* _PROBLEM DETAILS_: Write out the data below verbatim, everything from its first line down to and including the line that contains "coordinates (660, 340).".

* _Collection entries_:
....................
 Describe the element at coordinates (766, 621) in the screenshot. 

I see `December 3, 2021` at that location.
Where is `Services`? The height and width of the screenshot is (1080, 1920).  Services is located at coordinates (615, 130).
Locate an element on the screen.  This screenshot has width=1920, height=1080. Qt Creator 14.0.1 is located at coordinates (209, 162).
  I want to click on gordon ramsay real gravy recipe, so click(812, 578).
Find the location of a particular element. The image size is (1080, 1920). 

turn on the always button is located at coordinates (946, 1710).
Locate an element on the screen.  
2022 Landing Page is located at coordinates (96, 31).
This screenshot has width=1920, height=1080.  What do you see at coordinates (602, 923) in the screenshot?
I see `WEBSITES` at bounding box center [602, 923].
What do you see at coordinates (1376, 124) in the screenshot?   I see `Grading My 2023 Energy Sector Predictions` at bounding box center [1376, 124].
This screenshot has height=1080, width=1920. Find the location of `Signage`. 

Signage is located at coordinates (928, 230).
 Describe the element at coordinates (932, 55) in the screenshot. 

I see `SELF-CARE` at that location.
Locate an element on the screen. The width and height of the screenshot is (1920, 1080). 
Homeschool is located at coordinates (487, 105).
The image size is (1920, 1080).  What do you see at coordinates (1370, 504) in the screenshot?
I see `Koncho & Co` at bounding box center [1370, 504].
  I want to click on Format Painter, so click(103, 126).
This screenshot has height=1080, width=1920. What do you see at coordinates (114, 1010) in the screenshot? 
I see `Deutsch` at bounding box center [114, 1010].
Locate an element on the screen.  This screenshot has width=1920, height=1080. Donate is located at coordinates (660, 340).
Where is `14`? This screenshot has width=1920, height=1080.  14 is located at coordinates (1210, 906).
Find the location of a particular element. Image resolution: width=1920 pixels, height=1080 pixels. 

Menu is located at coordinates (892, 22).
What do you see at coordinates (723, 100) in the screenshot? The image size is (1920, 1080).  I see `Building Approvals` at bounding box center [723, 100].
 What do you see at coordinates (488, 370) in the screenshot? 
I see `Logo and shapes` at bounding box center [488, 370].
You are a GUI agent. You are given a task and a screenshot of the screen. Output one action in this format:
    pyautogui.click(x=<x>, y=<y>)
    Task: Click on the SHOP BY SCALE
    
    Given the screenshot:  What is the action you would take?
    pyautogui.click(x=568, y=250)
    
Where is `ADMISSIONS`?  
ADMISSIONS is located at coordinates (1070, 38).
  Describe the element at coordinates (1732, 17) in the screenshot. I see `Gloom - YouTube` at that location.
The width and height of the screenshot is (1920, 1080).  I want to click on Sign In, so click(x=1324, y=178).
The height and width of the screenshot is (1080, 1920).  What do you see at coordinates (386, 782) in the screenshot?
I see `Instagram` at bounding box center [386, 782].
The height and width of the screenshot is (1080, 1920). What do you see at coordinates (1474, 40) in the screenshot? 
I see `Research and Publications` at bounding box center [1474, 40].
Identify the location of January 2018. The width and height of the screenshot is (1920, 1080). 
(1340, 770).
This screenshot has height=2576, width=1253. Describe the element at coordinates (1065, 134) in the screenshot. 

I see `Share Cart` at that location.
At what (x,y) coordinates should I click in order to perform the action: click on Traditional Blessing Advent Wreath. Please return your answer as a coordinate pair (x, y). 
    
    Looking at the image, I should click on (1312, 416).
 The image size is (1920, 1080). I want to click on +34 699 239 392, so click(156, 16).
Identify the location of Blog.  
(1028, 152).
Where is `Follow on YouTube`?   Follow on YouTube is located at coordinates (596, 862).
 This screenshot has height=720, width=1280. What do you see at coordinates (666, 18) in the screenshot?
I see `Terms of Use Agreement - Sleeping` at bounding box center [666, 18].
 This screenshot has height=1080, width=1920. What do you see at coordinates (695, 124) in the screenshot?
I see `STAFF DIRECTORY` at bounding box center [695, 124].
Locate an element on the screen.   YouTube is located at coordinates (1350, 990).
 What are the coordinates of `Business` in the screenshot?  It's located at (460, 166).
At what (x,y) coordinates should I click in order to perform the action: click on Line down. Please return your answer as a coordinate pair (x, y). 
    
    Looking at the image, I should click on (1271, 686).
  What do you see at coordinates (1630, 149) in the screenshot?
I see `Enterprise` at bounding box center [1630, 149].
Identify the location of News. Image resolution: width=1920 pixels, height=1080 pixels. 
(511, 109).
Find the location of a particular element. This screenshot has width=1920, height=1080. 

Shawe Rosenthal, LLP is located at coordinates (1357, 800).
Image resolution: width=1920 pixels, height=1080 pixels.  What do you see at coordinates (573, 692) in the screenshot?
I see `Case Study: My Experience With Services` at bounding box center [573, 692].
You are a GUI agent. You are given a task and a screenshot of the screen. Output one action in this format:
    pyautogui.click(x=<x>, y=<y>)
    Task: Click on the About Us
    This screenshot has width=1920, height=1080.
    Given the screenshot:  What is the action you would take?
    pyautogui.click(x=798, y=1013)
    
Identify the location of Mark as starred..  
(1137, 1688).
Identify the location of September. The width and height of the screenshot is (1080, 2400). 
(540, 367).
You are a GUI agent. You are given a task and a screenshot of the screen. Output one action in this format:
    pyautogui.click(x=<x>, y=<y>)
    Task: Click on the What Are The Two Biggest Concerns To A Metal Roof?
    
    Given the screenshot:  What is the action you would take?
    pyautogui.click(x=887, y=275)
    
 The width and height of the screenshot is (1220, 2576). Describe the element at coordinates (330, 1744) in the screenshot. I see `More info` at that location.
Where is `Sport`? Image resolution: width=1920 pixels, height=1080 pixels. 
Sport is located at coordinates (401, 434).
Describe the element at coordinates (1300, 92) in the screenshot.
....................
* _SOLUTION_:
 Describe the element at coordinates (766, 621) in the screenshot. 

I see `December 3, 2021` at that location.
Where is `Services`? The height and width of the screenshot is (1080, 1920).  Services is located at coordinates (615, 130).
Locate an element on the screen.  This screenshot has width=1920, height=1080. Qt Creator 14.0.1 is located at coordinates (209, 162).
  I want to click on gordon ramsay real gravy recipe, so click(812, 578).
Find the location of a particular element. The image size is (1080, 1920). 

turn on the always button is located at coordinates (946, 1710).
Locate an element on the screen.  
2022 Landing Page is located at coordinates (96, 31).
This screenshot has width=1920, height=1080.  What do you see at coordinates (602, 923) in the screenshot?
I see `WEBSITES` at bounding box center [602, 923].
What do you see at coordinates (1376, 124) in the screenshot?   I see `Grading My 2023 Energy Sector Predictions` at bounding box center [1376, 124].
This screenshot has height=1080, width=1920. Find the location of `Signage`. 

Signage is located at coordinates (928, 230).
 Describe the element at coordinates (932, 55) in the screenshot. 

I see `SELF-CARE` at that location.
Locate an element on the screen. The width and height of the screenshot is (1920, 1080). 
Homeschool is located at coordinates (487, 105).
The image size is (1920, 1080).  What do you see at coordinates (1370, 504) in the screenshot?
I see `Koncho & Co` at bounding box center [1370, 504].
  I want to click on Format Painter, so click(103, 126).
This screenshot has height=1080, width=1920. What do you see at coordinates (114, 1010) in the screenshot? 
I see `Deutsch` at bounding box center [114, 1010].
Locate an element on the screen.  This screenshot has width=1920, height=1080. Donate is located at coordinates (660, 340).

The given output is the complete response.